In this study, we found that umbilical IGF-I and IGFBP-1 levels in severe or early preeclampsia differed from those of control pregnancies, and these differences were particularly strong when preeclampsia was complicated by very low birth weight. In multivariate analyses, the results suggest that birth weight and preeclampsia, independent of each other, may influence IGF-I. Umbilical IGFBP-1 was also strongly related to birth weight, but the association with preeclampsia was not statistically significant in multivariate analyses. Previously, one study has indicated that IGF-I and the binding proteins may be altered by preeclampsia per se,20 but compared with our investigation, that study was small. We included a large and representative sample of pregnant women that allowed us to apply a strict definition of preeclampsia.23 We also distinguished between subtypes (mild or severe; early or late) of preeclampsia with statistical power sufficient to yield precise results. Further, we adjusted for differences in gestational age between the preeclampsia groups and controls, factors that strengthen the validity of our results.22
The reason for being small may influence the relation between IGF-I, IGFBPs, and infant birth weight. Previously, two studies have compared different groups of neonates who were small for gestation, but for different reasons.10,18 One group had suffered from intrauterine growth restriction most likely caused by placental disease, whereas the other group was born small for gestational age for a variety of reasons other than placental disease.
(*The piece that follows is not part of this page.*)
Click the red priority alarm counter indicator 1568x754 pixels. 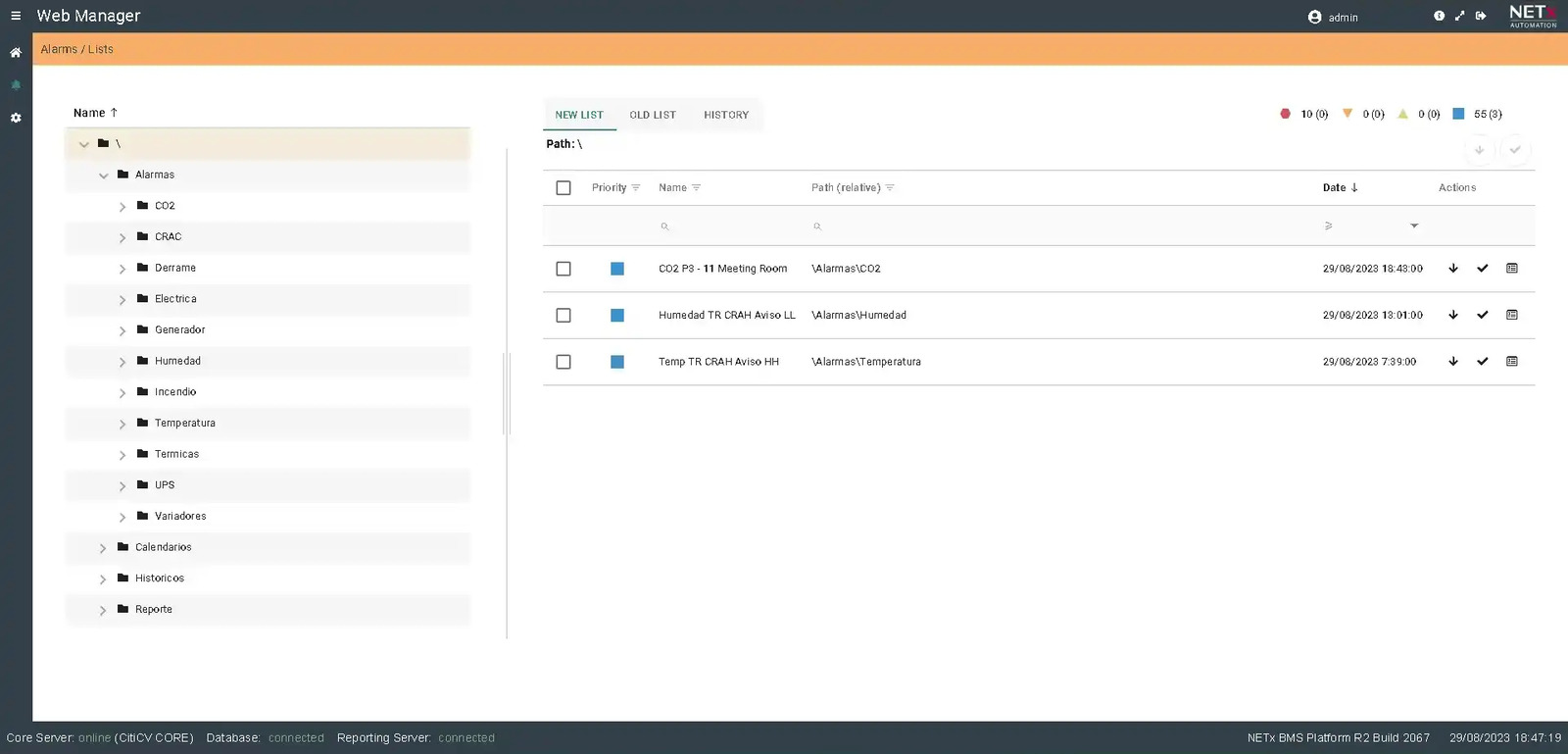click(x=1286, y=114)
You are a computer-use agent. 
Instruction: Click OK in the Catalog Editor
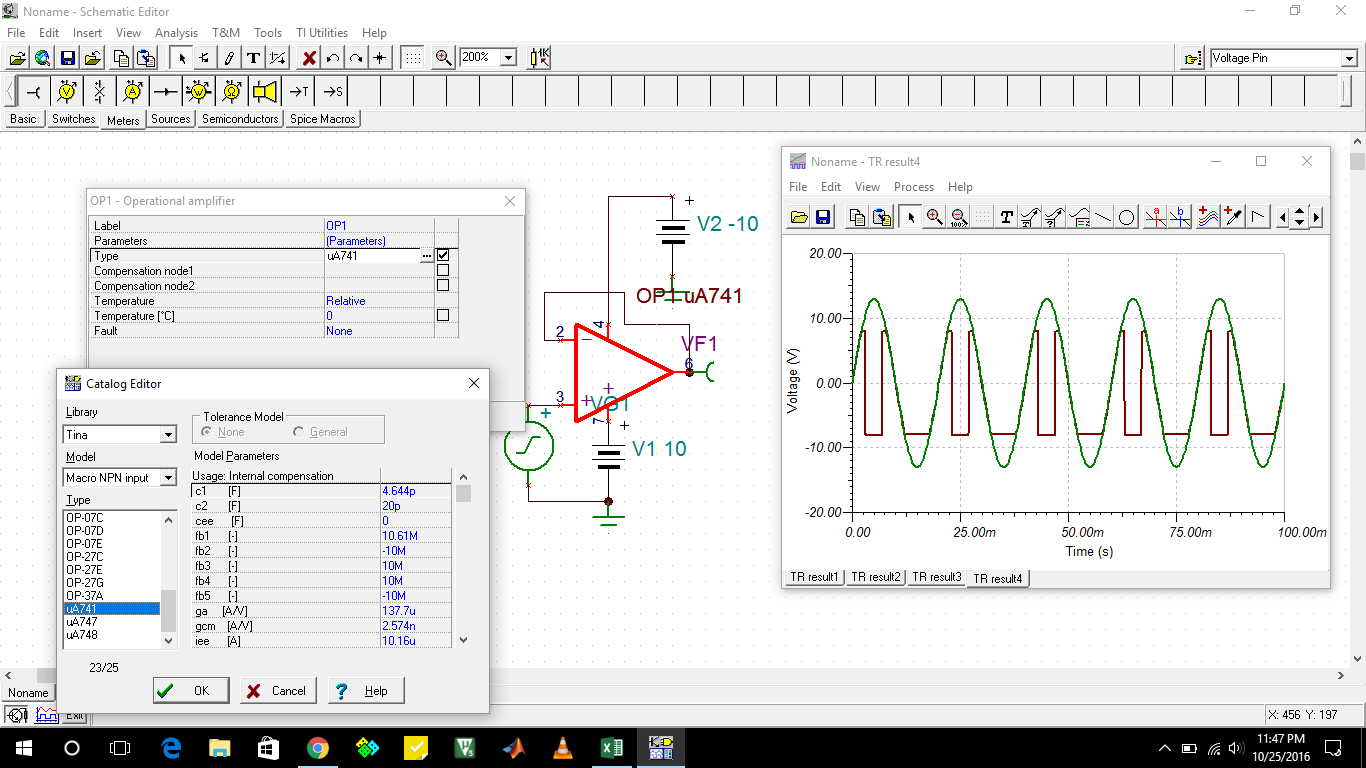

The results were similar for maternal10 and umbilical18 measurements: fetuses with placental insufficiency had the lowest IGF-I and the highest levels of IGFBP-1. In our study, low birth weight in the control group may also have been caused by a variety of reasons, and some infants will simply be constitutionally small. In contrast, infants born after severe and early onset preeclampsia may be a relatively homogeneous group with placental insufficiency.19 Consequently, the lower values of IGF-I and the very high values of IGFBP-1 associated with the combination of severe preeclampsia and fetal growth restriction may reflect placental disease.
The shallow trophoblast invasion typical for severe or early preeclampsia is associated with highly elevated expression of IGFBP-1 in the decidua,7,8 and high levels of maternal IGFBP-1 in early pregnancy may be associated with increased risk of severe, but not mild preeclampsia.25,26 Those results may support the hypothesis that mild and severe preeclampsia may represent separate disease entities, and suggest that IGFBP-1 is involved in initial mechanisms at the maternal-placental interface that may culminate in severe preeclampsia.7,8 However, our results indicate that IGFBP-1 is more closely linked to birth weight than to preeclampsia, and this could suggest that IGFBP-1 is involved in compensatory or adaptive responses to insufficient fetal nutrition that will accompany severe preeclampsia.18 On the other hand, the close association between IGF-I and severe preeclampsia may reflect compromised trophoblast function.27,28 Thus, low IGF-I levels in severe preeclampsia may be the consequence of placental dysfunction rather than the underlying cause.